Emese

A few comments on myths, magyar and Christian. Posts proceed by date, from bottom to top.

Wednesday, August 18, 2004

Szent István

István, the son of Géza, the son of Taksony, the son of Zsolt, the son of Árpád, the son of Álmos, the son of Ügek and Emese...

István died in 1038 and was sainted in 1083. August 20 is the day of his feast in Hungary. When he was born, he was given the name Vajk, but was baptized István (Estefan, Stefan, Steven; from stephanos, Greek for crown. Nomen est omen). His father had had the ambition of founding a Christian dynasty, but according to church legends he could not, as an angel told him in a vision, because he had blood on his hands. (Which monarch did not?) But his son would fulfill the dream.

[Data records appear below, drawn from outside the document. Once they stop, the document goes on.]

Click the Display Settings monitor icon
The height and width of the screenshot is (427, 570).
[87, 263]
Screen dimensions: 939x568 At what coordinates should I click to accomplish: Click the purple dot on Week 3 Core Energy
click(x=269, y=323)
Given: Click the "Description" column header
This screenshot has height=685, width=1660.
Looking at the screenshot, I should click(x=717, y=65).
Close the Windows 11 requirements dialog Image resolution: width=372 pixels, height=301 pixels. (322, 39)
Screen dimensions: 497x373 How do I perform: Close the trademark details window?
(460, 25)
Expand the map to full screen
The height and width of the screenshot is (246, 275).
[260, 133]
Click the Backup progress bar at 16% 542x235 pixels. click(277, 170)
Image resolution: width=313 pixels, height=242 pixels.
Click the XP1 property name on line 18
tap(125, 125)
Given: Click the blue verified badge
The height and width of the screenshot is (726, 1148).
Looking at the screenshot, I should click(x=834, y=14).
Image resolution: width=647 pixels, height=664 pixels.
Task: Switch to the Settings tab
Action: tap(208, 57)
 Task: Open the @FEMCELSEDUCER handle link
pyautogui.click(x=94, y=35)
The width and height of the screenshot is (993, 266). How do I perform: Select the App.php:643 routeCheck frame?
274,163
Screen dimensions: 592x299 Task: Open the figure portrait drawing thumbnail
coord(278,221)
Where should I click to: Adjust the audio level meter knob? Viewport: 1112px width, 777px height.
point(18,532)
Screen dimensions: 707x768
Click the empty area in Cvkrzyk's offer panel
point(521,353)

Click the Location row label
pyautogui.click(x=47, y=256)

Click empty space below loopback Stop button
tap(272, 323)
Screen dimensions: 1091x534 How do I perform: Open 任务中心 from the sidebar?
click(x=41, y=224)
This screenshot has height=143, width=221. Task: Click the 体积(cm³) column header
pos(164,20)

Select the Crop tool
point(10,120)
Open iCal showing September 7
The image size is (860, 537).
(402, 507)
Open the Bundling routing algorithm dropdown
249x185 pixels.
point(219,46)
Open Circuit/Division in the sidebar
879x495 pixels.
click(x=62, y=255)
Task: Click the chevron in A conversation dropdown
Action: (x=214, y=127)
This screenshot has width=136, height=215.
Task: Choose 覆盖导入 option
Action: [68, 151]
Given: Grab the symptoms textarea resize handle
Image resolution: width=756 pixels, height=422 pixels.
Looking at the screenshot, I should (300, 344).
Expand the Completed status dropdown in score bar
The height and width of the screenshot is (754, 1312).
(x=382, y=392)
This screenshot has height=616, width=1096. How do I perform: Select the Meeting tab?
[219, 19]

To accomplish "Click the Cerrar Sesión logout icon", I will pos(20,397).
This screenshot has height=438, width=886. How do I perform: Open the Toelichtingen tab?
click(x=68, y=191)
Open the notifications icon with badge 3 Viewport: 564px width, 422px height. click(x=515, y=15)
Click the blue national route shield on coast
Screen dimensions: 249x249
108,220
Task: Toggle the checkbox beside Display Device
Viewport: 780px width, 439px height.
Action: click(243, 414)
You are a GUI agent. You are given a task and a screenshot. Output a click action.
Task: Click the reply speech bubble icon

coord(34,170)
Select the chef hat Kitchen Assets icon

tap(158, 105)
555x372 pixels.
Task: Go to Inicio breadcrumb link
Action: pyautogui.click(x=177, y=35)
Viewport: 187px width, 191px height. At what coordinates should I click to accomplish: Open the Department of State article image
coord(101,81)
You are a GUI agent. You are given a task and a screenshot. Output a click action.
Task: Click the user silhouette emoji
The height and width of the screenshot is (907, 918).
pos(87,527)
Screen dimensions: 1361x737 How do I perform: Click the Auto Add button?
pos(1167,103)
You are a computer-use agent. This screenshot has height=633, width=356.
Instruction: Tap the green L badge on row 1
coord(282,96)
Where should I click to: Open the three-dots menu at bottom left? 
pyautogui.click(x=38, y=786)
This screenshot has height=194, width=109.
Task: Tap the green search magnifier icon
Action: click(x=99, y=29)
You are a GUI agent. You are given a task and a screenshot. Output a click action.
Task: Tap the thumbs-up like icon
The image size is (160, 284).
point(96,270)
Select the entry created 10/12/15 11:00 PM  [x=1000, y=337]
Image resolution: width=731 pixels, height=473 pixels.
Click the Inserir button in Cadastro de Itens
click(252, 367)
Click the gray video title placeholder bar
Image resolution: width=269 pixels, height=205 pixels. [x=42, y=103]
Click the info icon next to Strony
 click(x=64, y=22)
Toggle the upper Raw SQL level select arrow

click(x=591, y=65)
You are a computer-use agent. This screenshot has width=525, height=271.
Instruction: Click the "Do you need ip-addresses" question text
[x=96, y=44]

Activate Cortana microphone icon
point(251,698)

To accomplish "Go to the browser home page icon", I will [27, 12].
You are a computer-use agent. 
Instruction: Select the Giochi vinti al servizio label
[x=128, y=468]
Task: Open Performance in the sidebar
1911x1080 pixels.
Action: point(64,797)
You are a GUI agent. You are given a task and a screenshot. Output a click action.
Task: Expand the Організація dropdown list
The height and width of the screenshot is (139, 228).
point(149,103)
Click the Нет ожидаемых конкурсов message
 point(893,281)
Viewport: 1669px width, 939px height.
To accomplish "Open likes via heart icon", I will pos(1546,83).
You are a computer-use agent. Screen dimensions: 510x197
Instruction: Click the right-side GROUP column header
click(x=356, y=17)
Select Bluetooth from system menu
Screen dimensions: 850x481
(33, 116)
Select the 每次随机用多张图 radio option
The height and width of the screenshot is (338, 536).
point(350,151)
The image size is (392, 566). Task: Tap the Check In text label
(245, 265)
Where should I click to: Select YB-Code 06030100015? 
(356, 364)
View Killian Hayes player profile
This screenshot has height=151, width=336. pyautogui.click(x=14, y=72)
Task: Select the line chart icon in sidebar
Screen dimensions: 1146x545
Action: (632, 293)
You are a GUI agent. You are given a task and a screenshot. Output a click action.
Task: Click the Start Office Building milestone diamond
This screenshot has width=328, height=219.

The historical István was a strong, talented ruler, who built a western, European kingdom based on a mixed, in part semi-nomadic population - thus finishing the work his father had begun. He organized counties, bishoprics, built churches and cathedrals, a bureaucracy, successfully sought diplomatic ties with Bavaria to the left, and the Slavic kingdoms to the east. He was powerful enough to defend Hungary against invaders, eastern or western.

He took a wife, Gizella, from the Bavarian dynastic line, thereby sealing the Western alliance. The alternatives would have been remaining independent, "pagan", at war with the rest of the world, or accepting Byzantine Orthodoxy, as eastern and southern Slavdom had done. But then Hungary would still have remained a target for the West.

In fact István did have to fight, on several fronts. Against German armies that threatened the country's independence; against his own kinfolk, who, with their supporters, sought to overthrow and even murder him; against "pagan" rebels, who hated the often foreign clergy and taxes collected by the lords, ecclesiastic and worldly.